Considering my lack of offspring, I shall merely say that as for children, we can get along quite marvelously. I enjoy spending time with little children, and, for the most part, they do as well. I am not, however, a Mother Theresa who has an infinite fountain of patience, but neither am I the type to start yelling, even when they’re trying to rip my clothes to shreds and throw pillows at me. Which happens more frequently than you might think, to be honest.

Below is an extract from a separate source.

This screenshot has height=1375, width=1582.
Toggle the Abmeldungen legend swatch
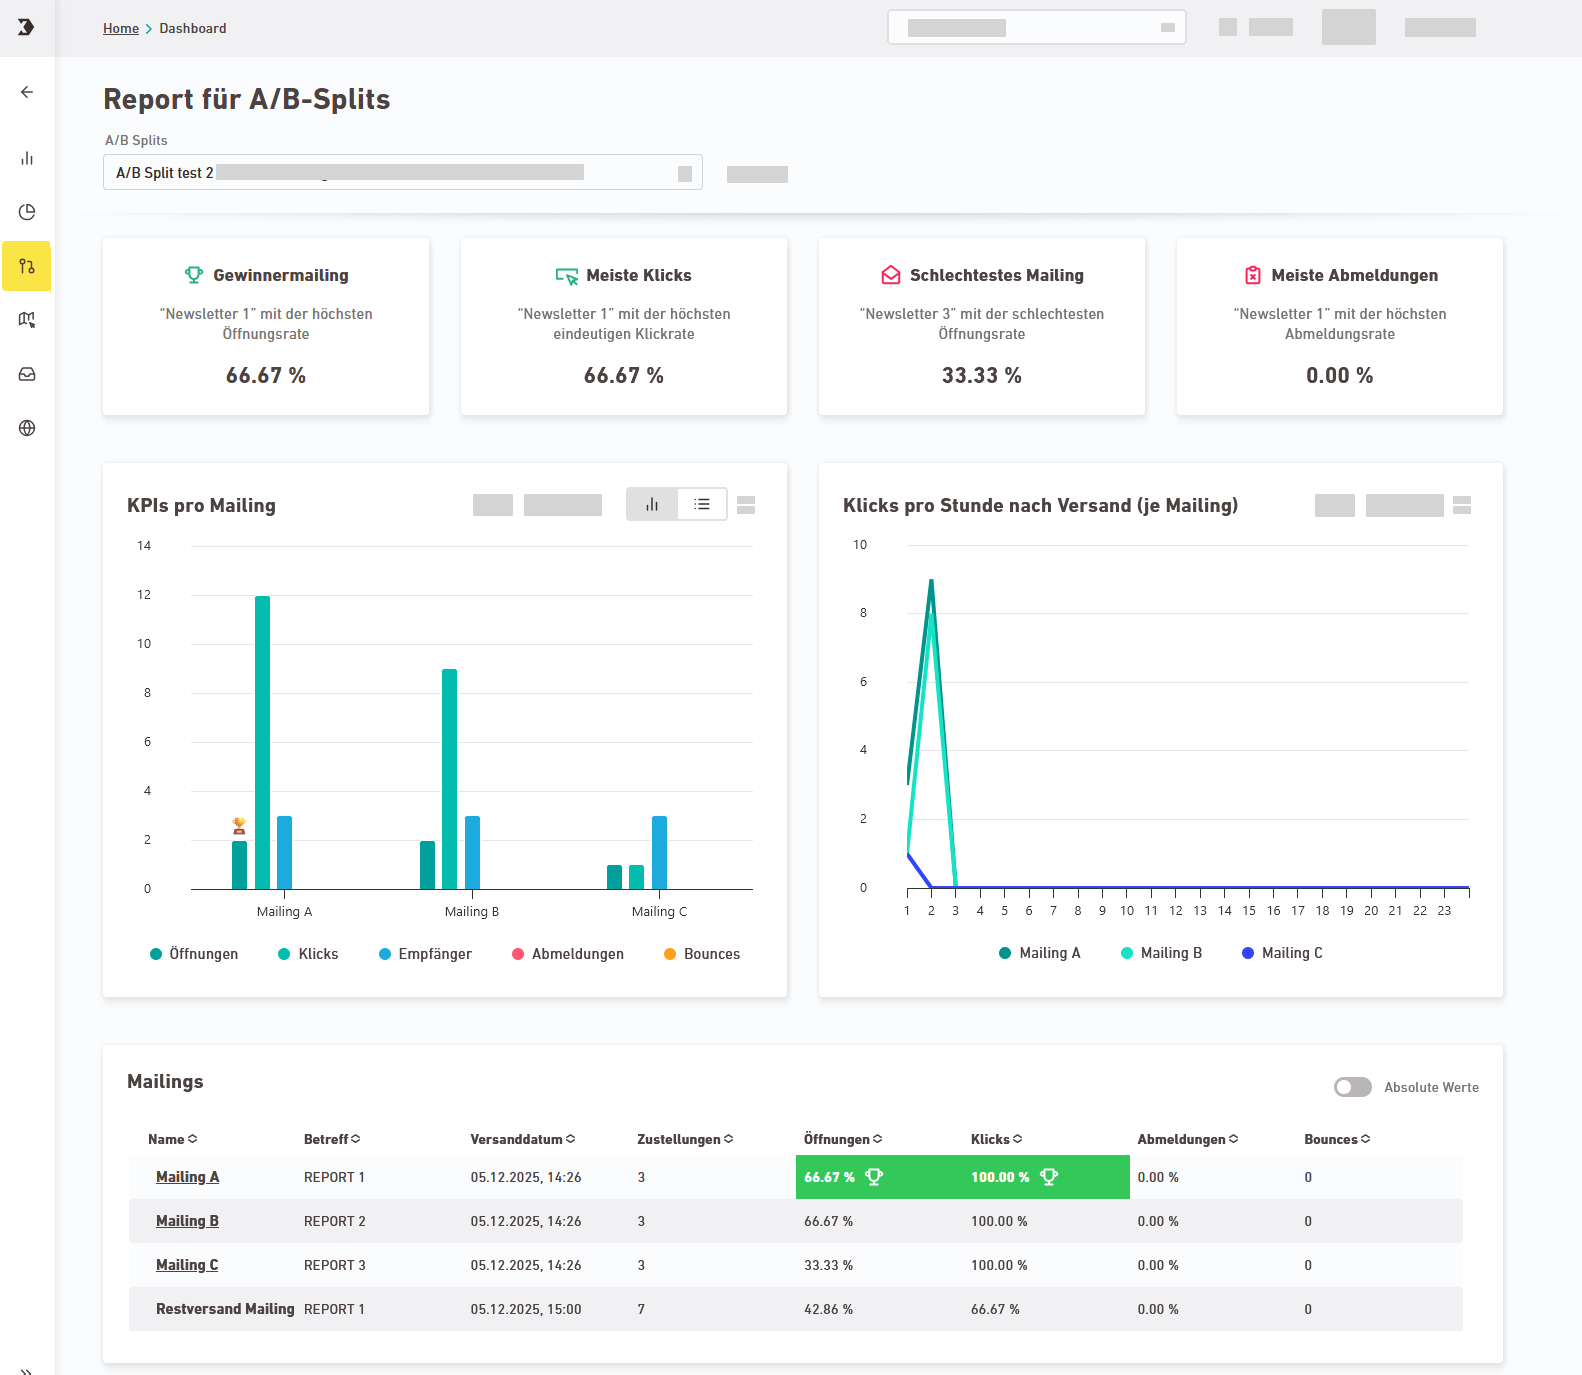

“In the workplace, the INFJ usually shows up in areas where they can be creative and somewhat independent. They have a natural affinity for art, and many excel in the sciences, where they make use of their intuition. INFJs can also be found in service-oriented professions. They are not good at dealing with minutia or very detailed tasks. The INFJ will either avoid such things, or else go to the other extreme and become enveloped in the details to the extent that they can no longer see the big picture. An INFJ who has gone the route of becoming meticulous about details may be highly critical of other individuals who are not.”</blockquote

I find the accuracy of this paragraph to be slightly uncanny. It is true, I prefer a degree of independence when doing something. I don’t wish to be utterly secluded, but I’d rather work alone for a good part of whatever I must do; and yes, I’d rather be creative if it can be helped. I appreciate art more than the sciences, and I also do enjoy being of help towards other.

Detailed tasks. If I get told, “Such and such must be done exactly like this, with no room for possible change,” and such detail, I tend to panic. My mind goes into overdrive, something similar to that of the butterfly effect: I think of all the different possibilities if there is but one change, and it doesn’t usually end well. But, as said, there are times I’ll get completely involved in something and obsess and nitpick over every last thing until it works out completely, because I feel as though it has to be done. Then, if just one thing is out of place, I tend to obsess, no doubt due to my semi-frequent perfectionism.

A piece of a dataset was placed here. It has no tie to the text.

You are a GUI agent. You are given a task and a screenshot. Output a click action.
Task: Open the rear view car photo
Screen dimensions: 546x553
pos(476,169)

And that, good people, was a brief bit of insight into some of what makes me, me. Now, am I of the belief that any certain personality type can only be good friends with those of the same type? No. I’ve seen people who have freaked out over the fact that their partner was a different personality type than they, and that this website said that that type wasn’t as compatible with the other type as possible. I find it to be ridiculous. People cannot simply have four letters used to define who they are; while they may exhibit many of the traits that fit their type, each person is slightly different in their own unique way. That said, another person of the same personality type may indeed be the one who understands their friend the best. I, for example, find it easier to talk about many things with two people who are both INFJs, and we indeed share much in common; but in many respects, we are vastly different.

I suppose what I could have said much more pithily is the following: we were each made to be the person we were made to be. We can analyze and label and define all we want, but at the end of the day, the fact is that you are you, and I am me.

And I guess that if I’m being honest, I really wouldn’t have it any other way.